Records drawn from a dataset
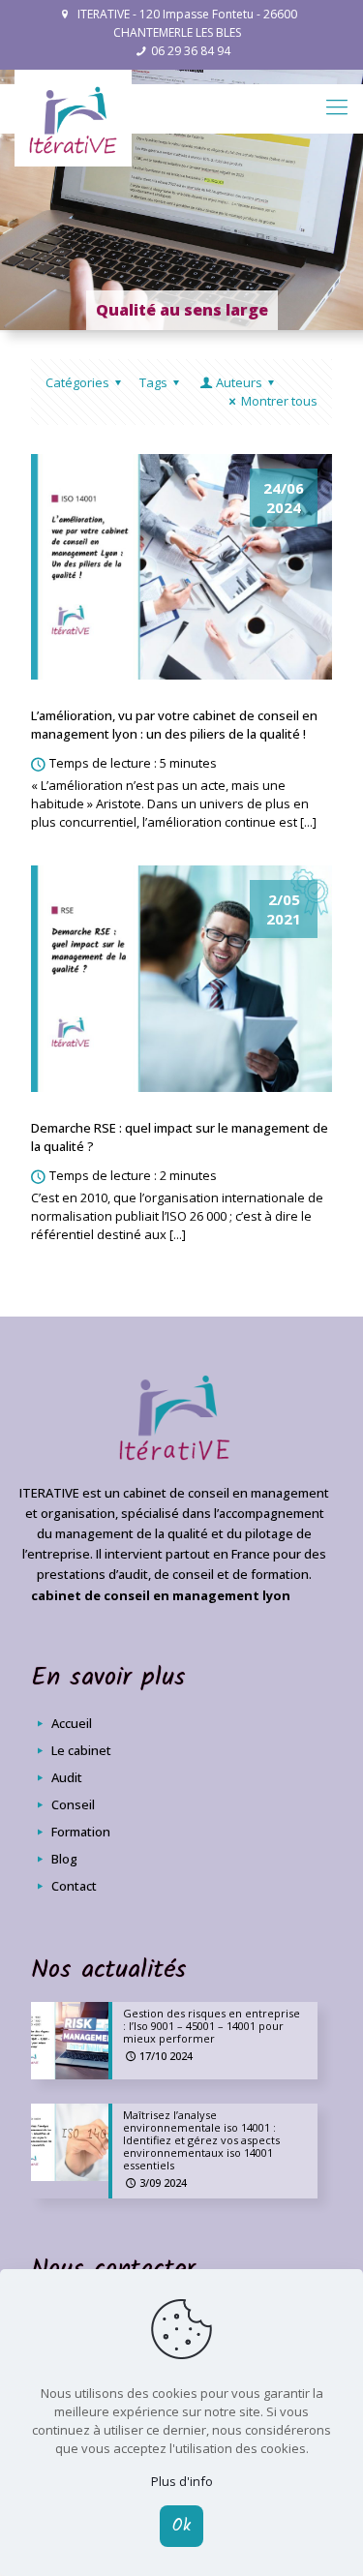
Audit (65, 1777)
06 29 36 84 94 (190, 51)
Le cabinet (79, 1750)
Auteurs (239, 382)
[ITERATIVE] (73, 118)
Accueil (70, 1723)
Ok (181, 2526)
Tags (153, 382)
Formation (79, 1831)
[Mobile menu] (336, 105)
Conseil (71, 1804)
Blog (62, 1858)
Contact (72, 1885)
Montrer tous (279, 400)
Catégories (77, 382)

◆ What you are asked to do: Leave the pictures out and print the records above exactly as they stand.

◆ Written solution:
Audit (65, 1777)
06 29 36 84 94 (190, 51)
Le cabinet (79, 1750)
Auteurs (239, 382)
[ITERATIVE] (73, 118)
Accueil (70, 1723)
Ok (181, 2526)
Tags (153, 382)
Formation (79, 1831)
[Mobile menu] (336, 105)
Conseil (71, 1804)
Blog (62, 1858)
Contact (72, 1885)
Montrer tous (279, 400)
Catégories (77, 382)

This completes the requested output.